Au total, c'est donc une trentaine d'entreprises internationales qui seront taxées à hauteur de 3% sur leur chiffre d'affaires numérique déclaré en France. Cette initiative fait de l'Hexagone un pionnier.

Harmoniser les politiques fiscales

L'Union européenne, face notamment aux réticences de pays comme l'Allemagne, peine à se doter d'une telle loi. Bruno Le Maire rappelle que six pays européens sont cependant prêts à mettre en place un dispositif similaire ou y réfléchissent.

L'idée, c'est à terme de trouver un accord permettant d'harmoniser les politiques fiscales de tous les pays riches rassemblés au sein de l'Organisation pour la coopération et le développement économique (OCDE).

Mais ce projet, quoi que volontariste, relève aussi beaucoup de l'affichage, de « l'enfumage », dit même l'association Attac, qui milite de longue date pour l'instauration d'une telle taxe. Les entreprises concernées seront en effet taxées sur la base du chiffre d'affaires qu'elles déclarent.

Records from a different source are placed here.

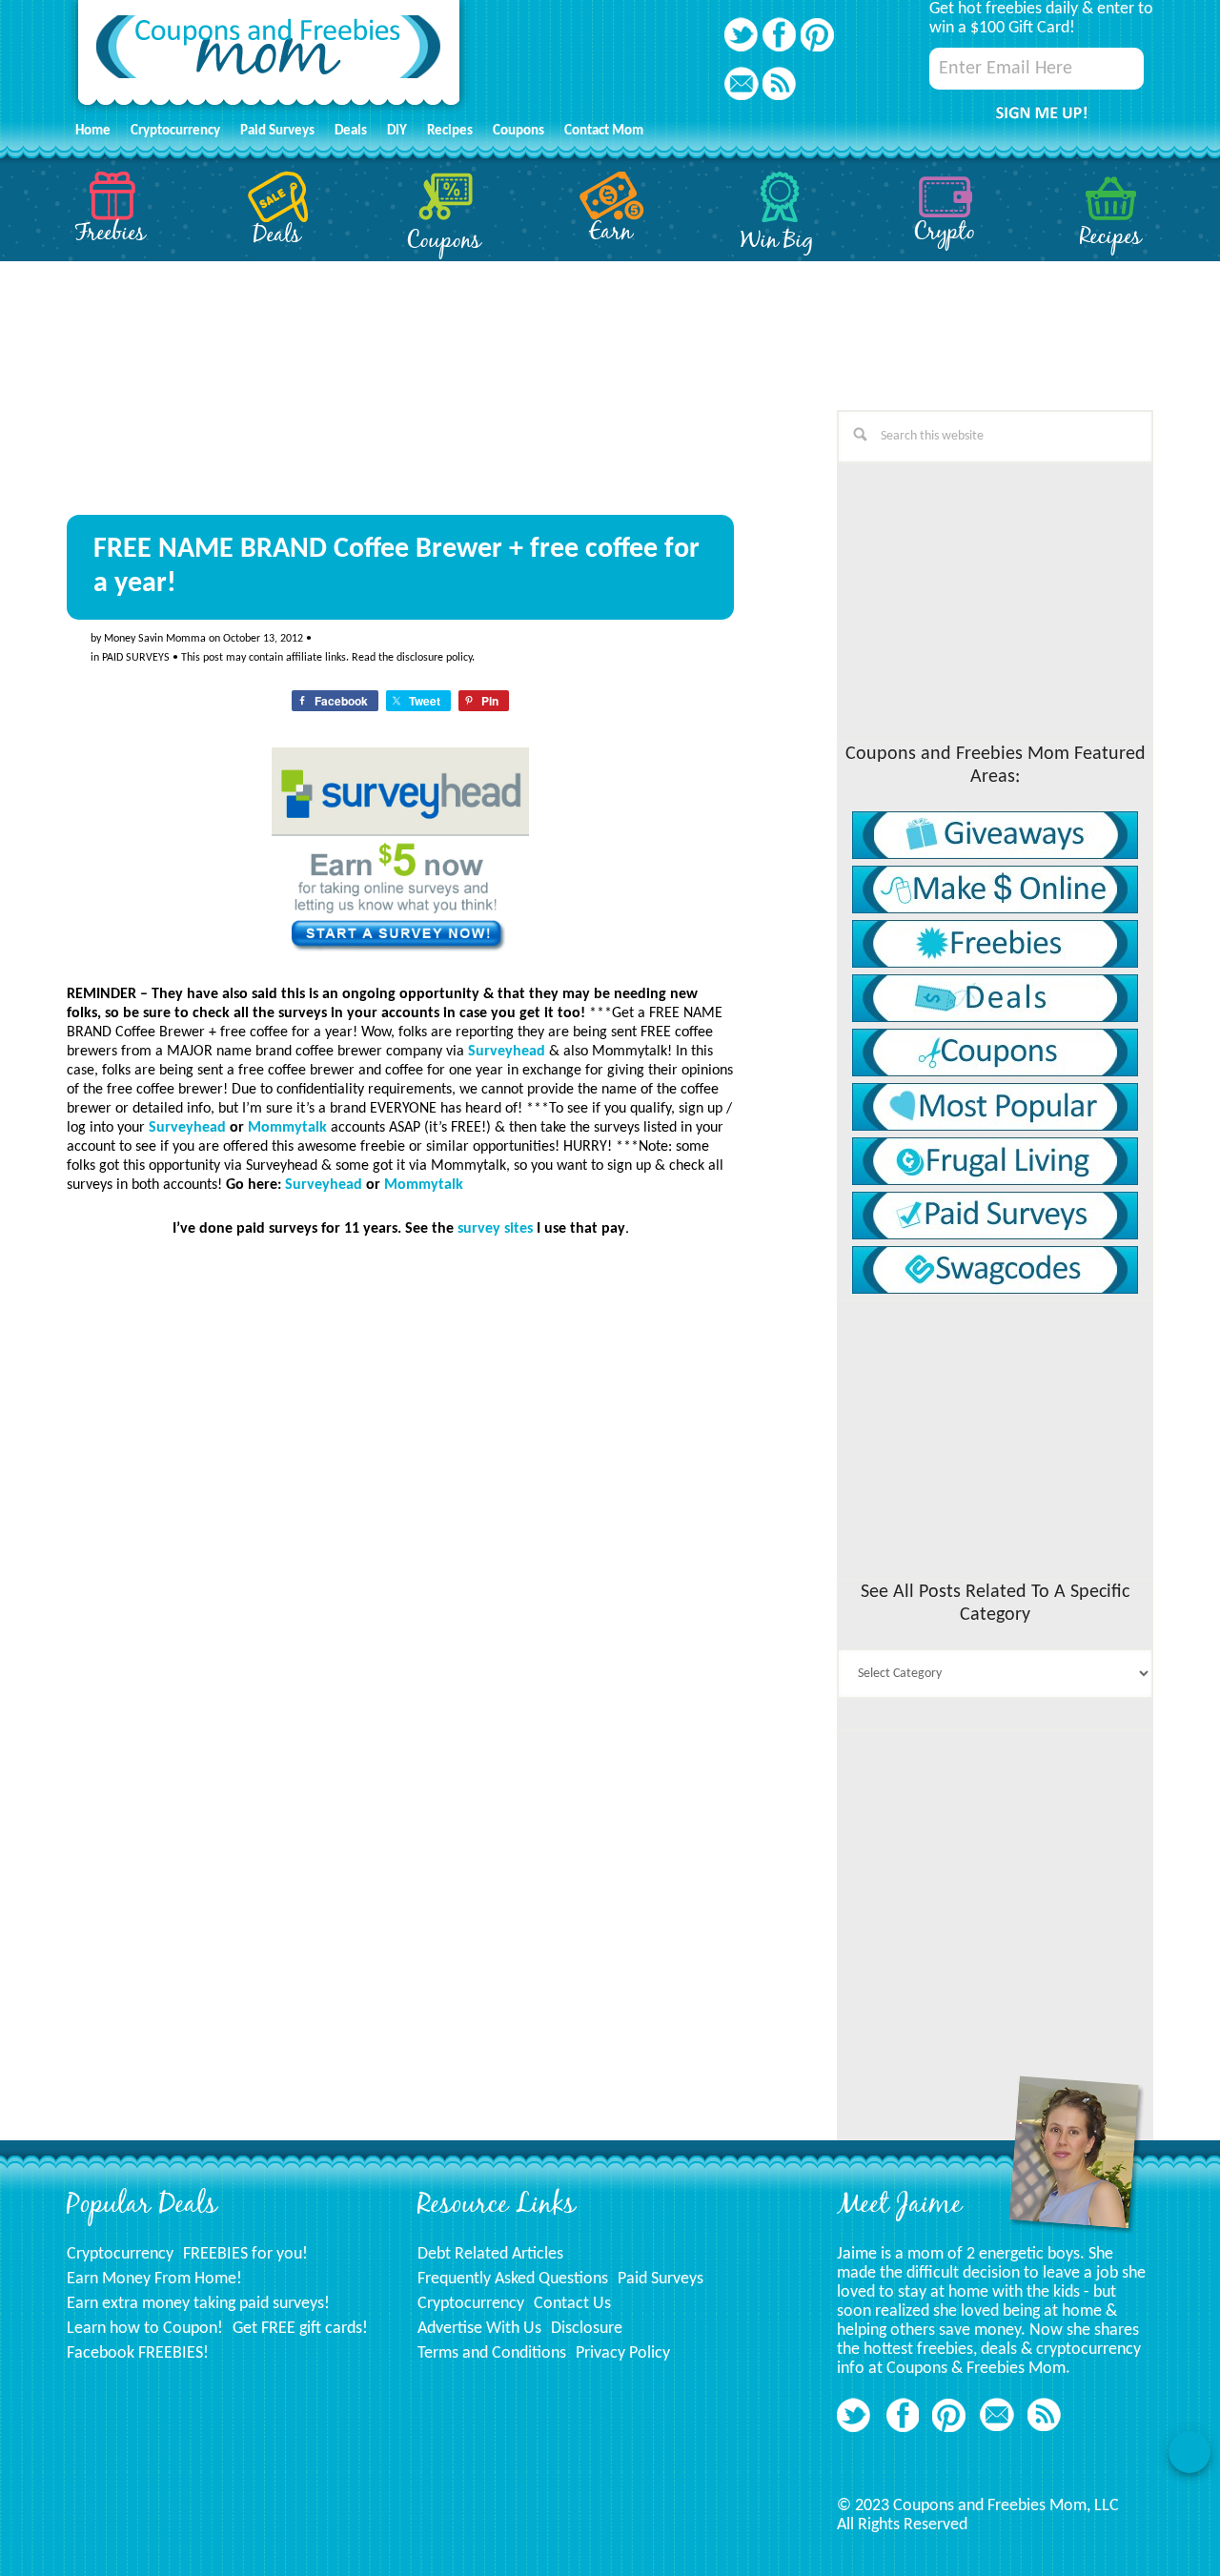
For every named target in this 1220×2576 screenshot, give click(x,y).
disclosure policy (434, 658)
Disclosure (586, 2329)
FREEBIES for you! (245, 2254)
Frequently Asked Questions (512, 2279)
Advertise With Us (479, 2329)
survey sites (495, 1229)
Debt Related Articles (490, 2254)
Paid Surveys (660, 2279)
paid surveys (136, 658)
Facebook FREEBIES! (138, 2353)
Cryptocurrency (120, 2254)
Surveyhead (506, 1051)
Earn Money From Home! (154, 2279)
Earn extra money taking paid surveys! (198, 2304)
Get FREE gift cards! (300, 2329)
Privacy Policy (623, 2353)
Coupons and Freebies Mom (269, 57)
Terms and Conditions (491, 2353)
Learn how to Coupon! (145, 2329)
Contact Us (572, 2304)
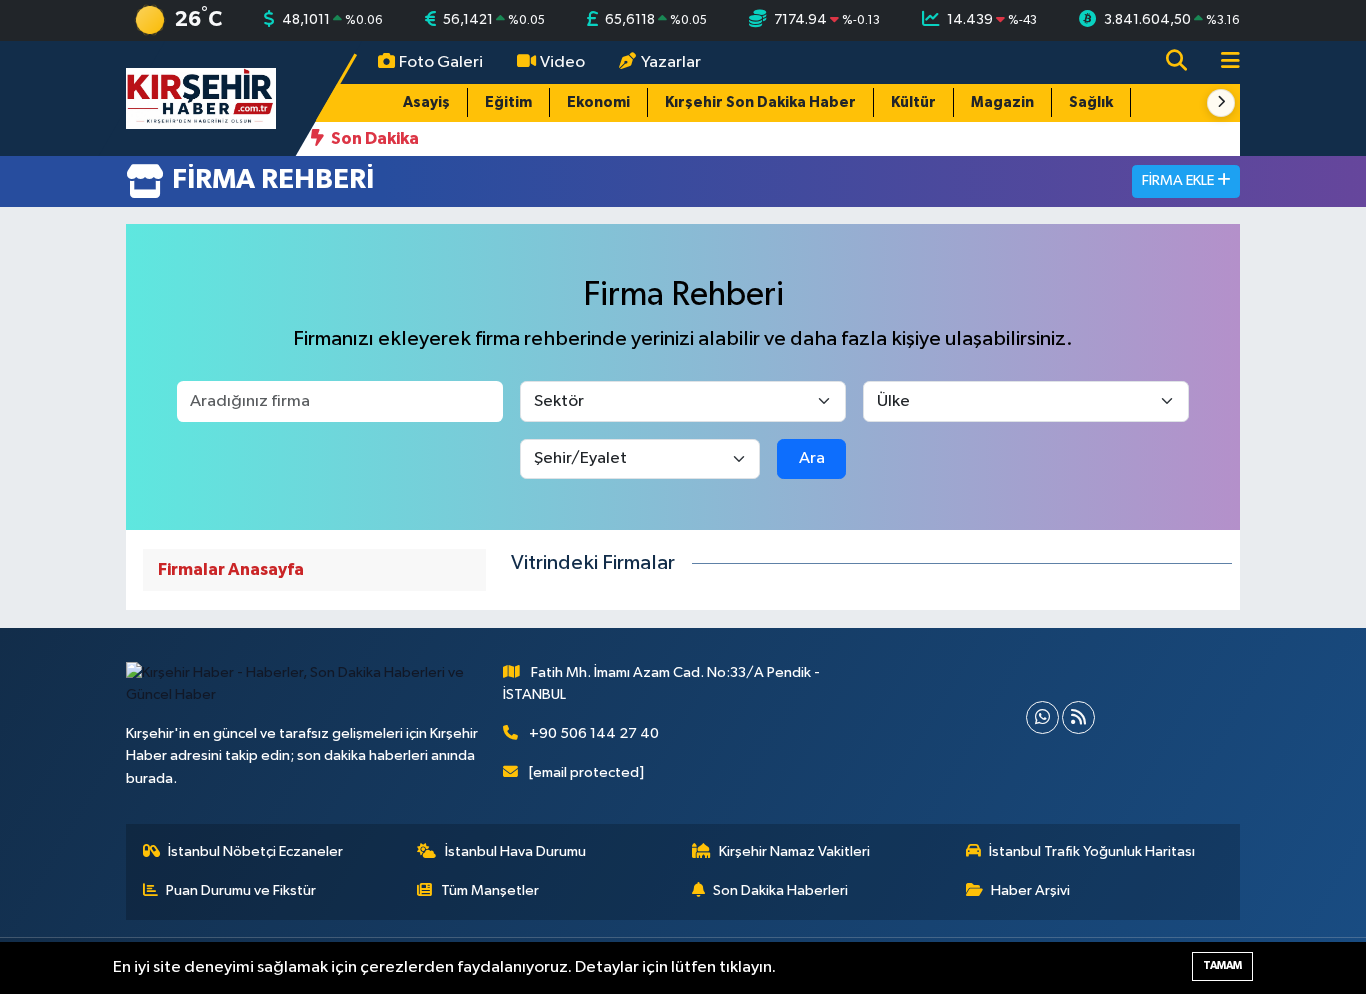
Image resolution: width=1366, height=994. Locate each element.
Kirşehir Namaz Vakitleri (794, 851)
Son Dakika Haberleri (780, 890)
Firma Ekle (1179, 180)
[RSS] (1078, 717)
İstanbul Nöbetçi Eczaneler (255, 851)
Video (562, 62)
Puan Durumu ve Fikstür (241, 890)
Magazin (1002, 102)
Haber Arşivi (1030, 890)
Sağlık (1091, 102)
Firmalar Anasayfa (231, 569)
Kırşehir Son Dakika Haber (760, 102)
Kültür (913, 102)
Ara (812, 458)
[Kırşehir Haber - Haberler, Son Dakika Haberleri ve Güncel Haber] (201, 97)
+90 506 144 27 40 (594, 733)
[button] (1221, 103)
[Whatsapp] (1042, 717)
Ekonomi (598, 102)
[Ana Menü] (1222, 62)
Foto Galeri (441, 62)
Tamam (1222, 965)
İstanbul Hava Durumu (515, 851)
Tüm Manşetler (490, 890)
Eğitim (508, 102)
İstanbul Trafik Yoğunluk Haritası (1092, 851)
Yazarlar (671, 62)
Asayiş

Or, leurs pratiques d'évasion ou d'optimisation fiscale sont connues. Les deux filiales d’Apple en France déclareraient ainsi, selon Attac, un chiffre d’affaires inférieur à 800 millions d’euros, contre un chiffre réel estimé à au moins 4 milliards.

« Le problème, explique Raphaël Pradeau, porte-parole d’Attac, sur le site de l'association, c’est que les GAFA déclarent leurs revenus dans des pays où elles échappent à l’impôt, comme l’Irlande ou les Pays-Bas ». « Taxer leurs revenus en France est donc une fausse solution au problème », conclut-il.

La partie émergée de l'iceberg

Depuis plusieurs années, Attac mène des actions pour dénoncer l’impunité fiscale dont jouissent des multinationales comme Apple. « Les multinationales doivent payer leur juste part d’impôts dans les pays où elles exercent leurs activités. Or on a vraiment l’impression qu’une fois encore, en ce qui concerne la question fiscale, le gouvernement brasse de l’air » commente Aurélie Trouvé, porte-parole d’Attac.

L'association plaide donc pour une taxe qui concernerait l’entreprise dans son ensemble, et non ce que certaines filiales peuvent déclarer isolément. Les quelque 500 millions d'euros que le gouvernement français compte récupérer avec sa nouvelle taxe GAFA apparaissent dès lors bien dérisoires.